Task for the records below: copy exactly, and only, the line containing "Where should I" and every line after it to the end, with pictures left out.

-------- Records

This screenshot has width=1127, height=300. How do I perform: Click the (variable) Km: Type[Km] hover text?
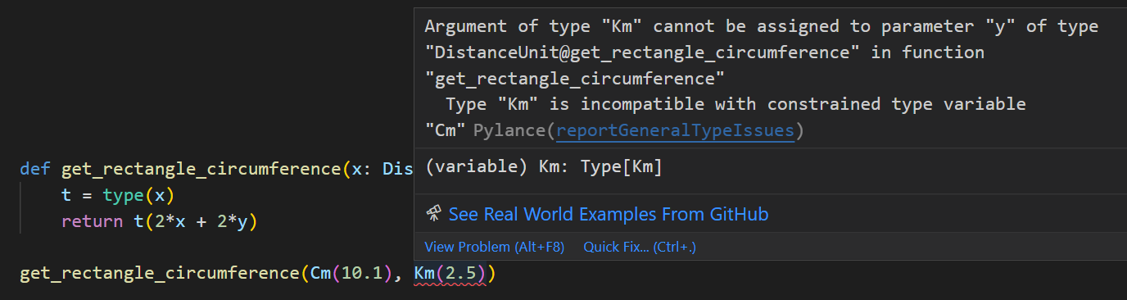coord(544,167)
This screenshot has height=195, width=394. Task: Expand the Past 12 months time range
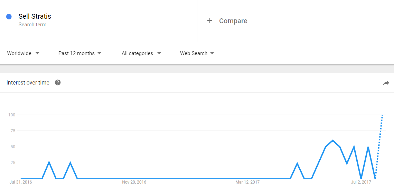pyautogui.click(x=79, y=53)
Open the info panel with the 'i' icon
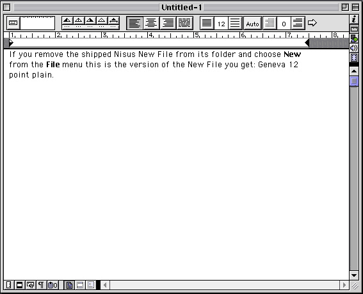 [x=354, y=19]
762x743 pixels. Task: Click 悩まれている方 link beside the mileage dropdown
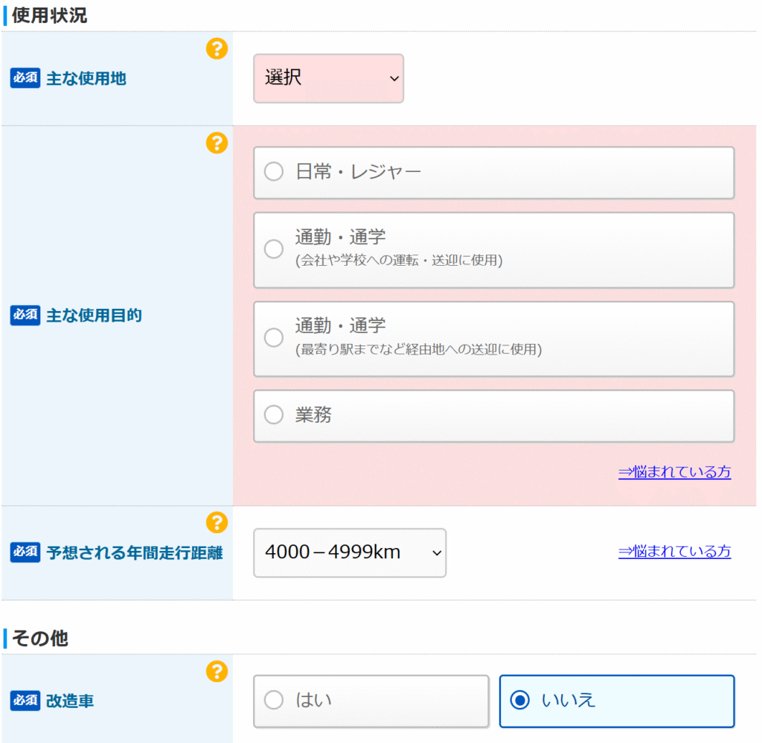coord(674,552)
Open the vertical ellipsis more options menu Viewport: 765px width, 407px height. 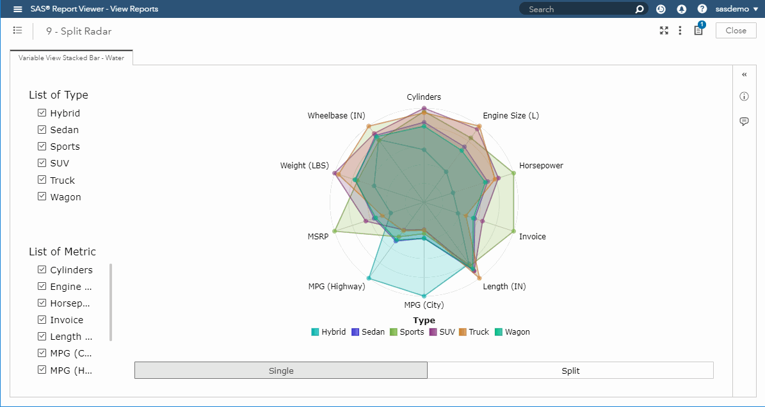pyautogui.click(x=680, y=30)
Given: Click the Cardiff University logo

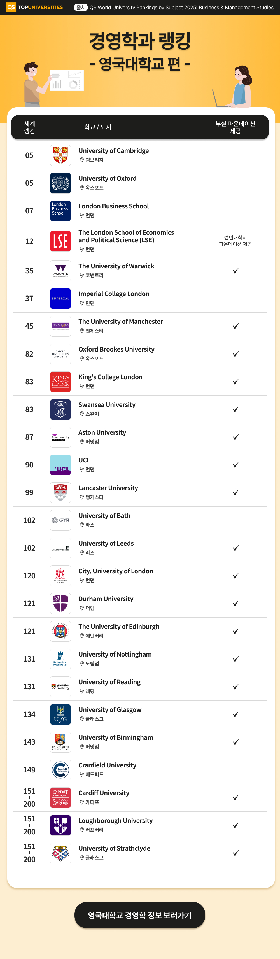Looking at the screenshot, I should tap(60, 797).
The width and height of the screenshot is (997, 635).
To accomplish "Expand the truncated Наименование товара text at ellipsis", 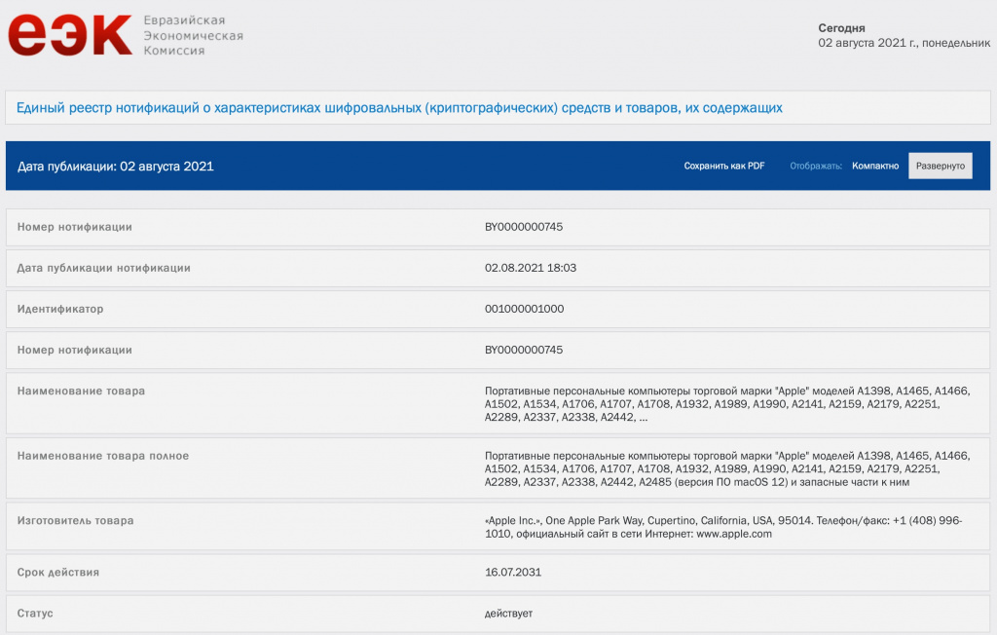I will (643, 418).
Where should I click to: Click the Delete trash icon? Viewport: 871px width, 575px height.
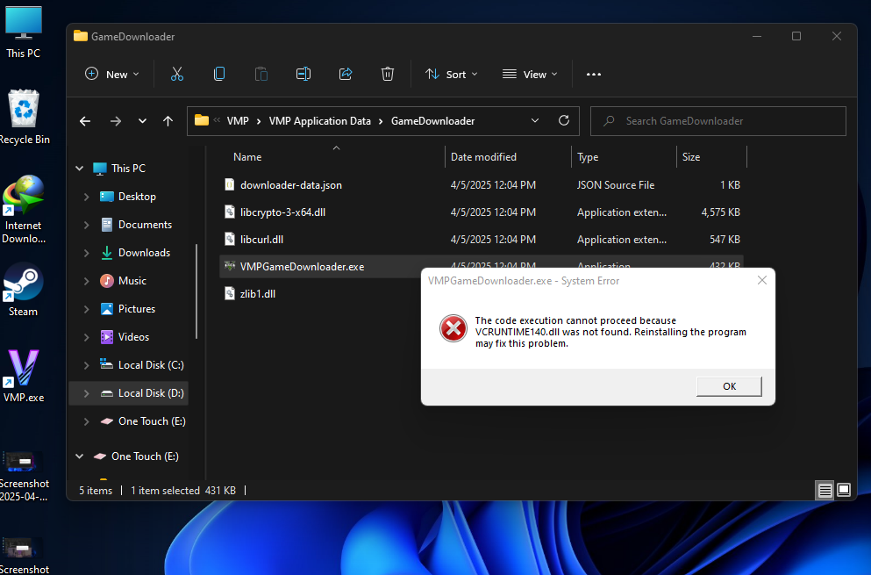point(388,75)
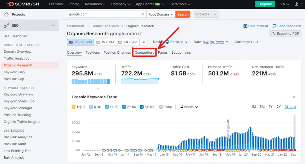Click the three-dots more countries button

pos(143,42)
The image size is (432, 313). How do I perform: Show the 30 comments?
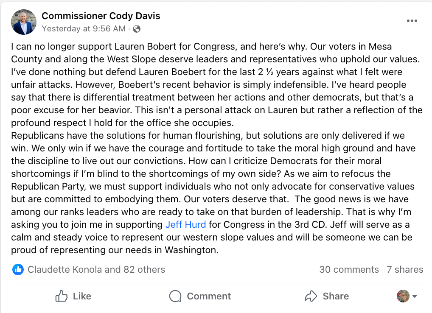[x=349, y=269]
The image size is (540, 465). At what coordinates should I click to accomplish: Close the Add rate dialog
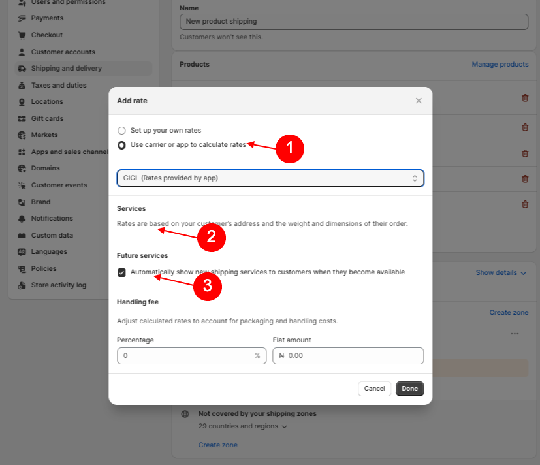[419, 101]
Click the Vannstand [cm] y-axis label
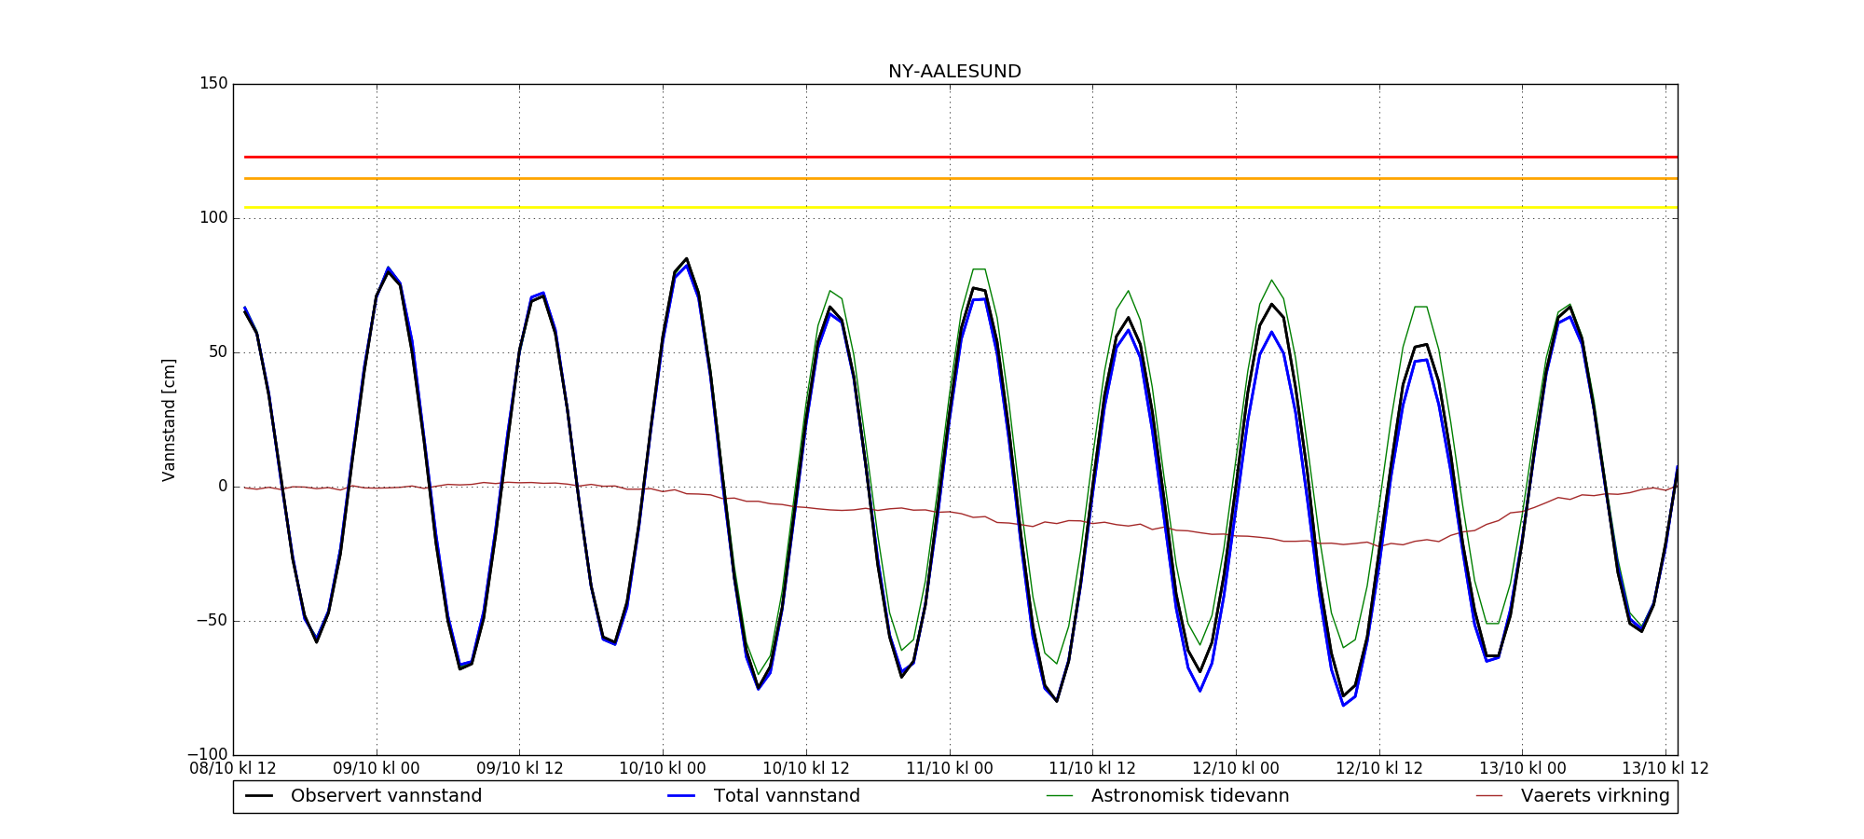This screenshot has width=1864, height=839. coord(169,420)
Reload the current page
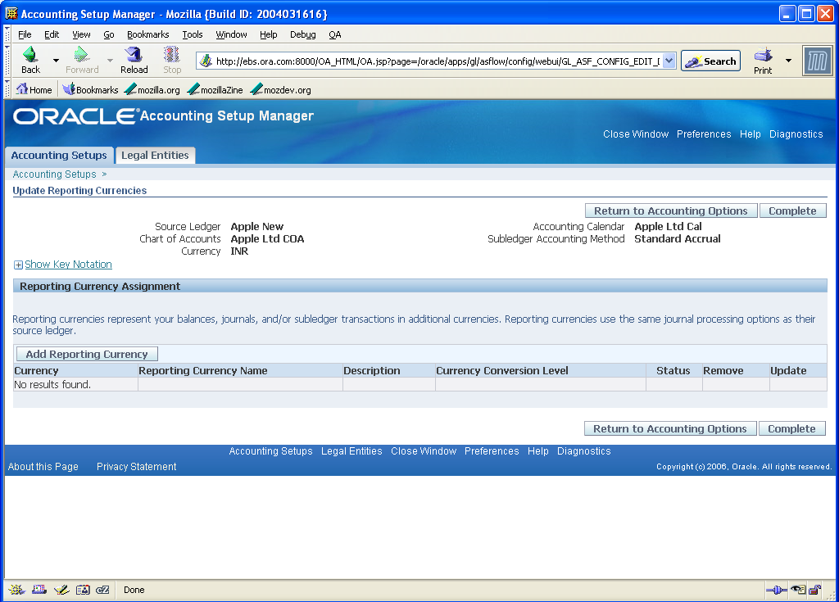839x602 pixels. (134, 55)
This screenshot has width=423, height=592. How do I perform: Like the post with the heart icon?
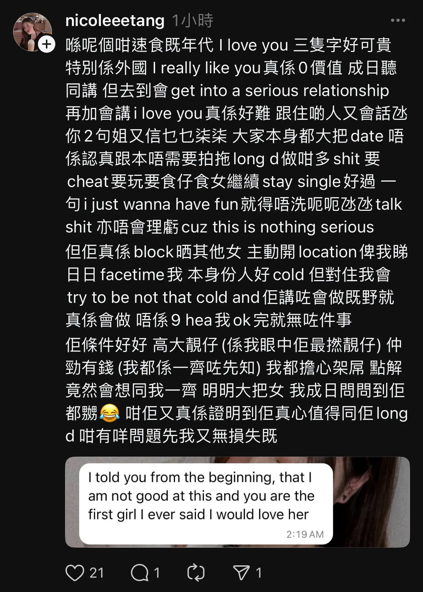tap(74, 573)

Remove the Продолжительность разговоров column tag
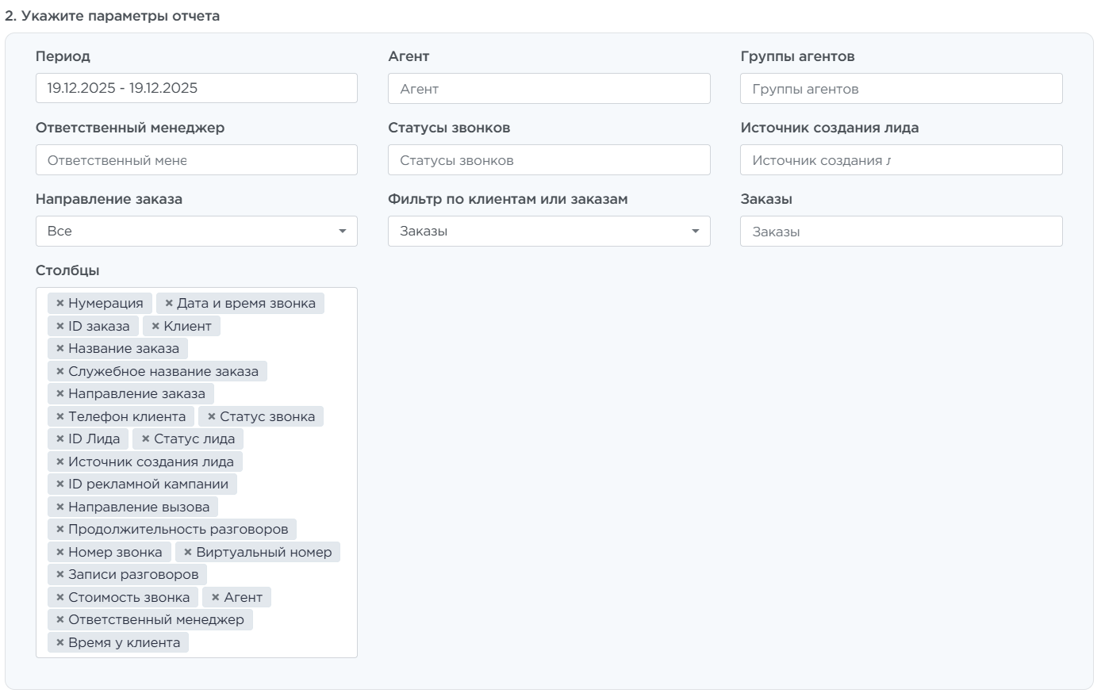coord(59,530)
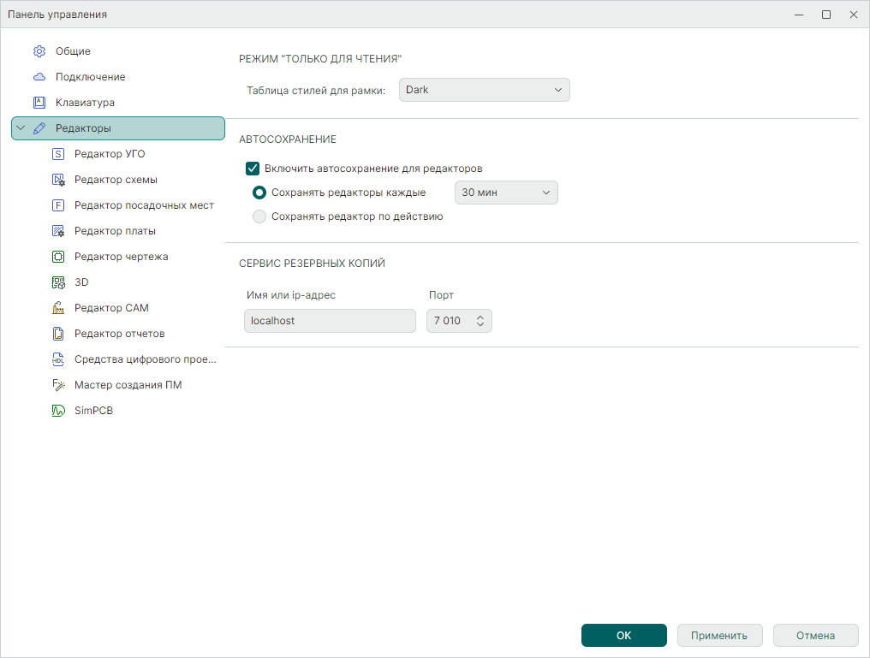Uncheck Включить автосохранение для редакторов

[253, 169]
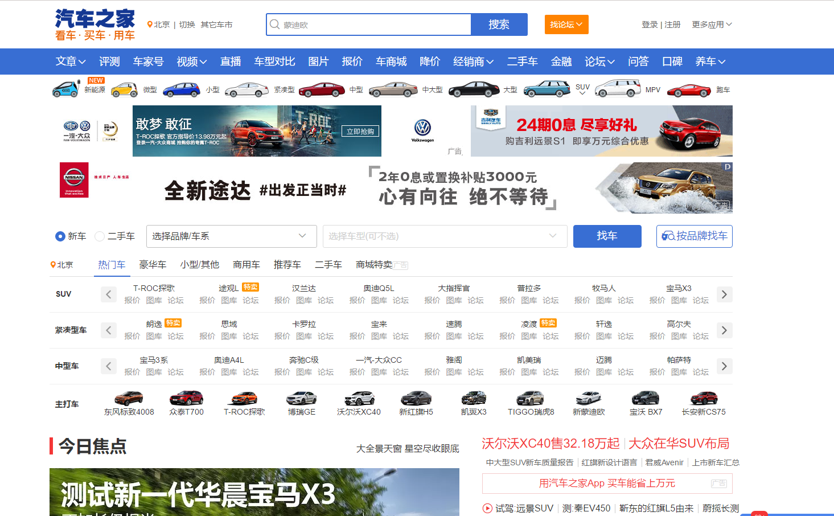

----------------

Reply:
Where should I click to: Click the Delete trash icon? Viewport: 871px width, 575px height.
point(388,75)
Click the three-dots more countries button

pos(143,42)
The image size is (432, 313). How do I perform: Show the 30 comments?
[x=349, y=269]
The image size is (540, 465). At what coordinates should I click to accomplish: Close the Add rate dialog
[419, 101]
Click the Vannstand [cm] y-axis label
This screenshot has width=1864, height=839. coord(169,420)
Reload the current page
839x602 pixels. (134, 55)
This screenshot has width=423, height=592. How do I perform: Like the post with the heart icon?
tap(74, 573)

Remove the Продолжительность разговоров column tag
coord(59,530)
Uncheck Включить автосохранение для редакторов

[253, 169]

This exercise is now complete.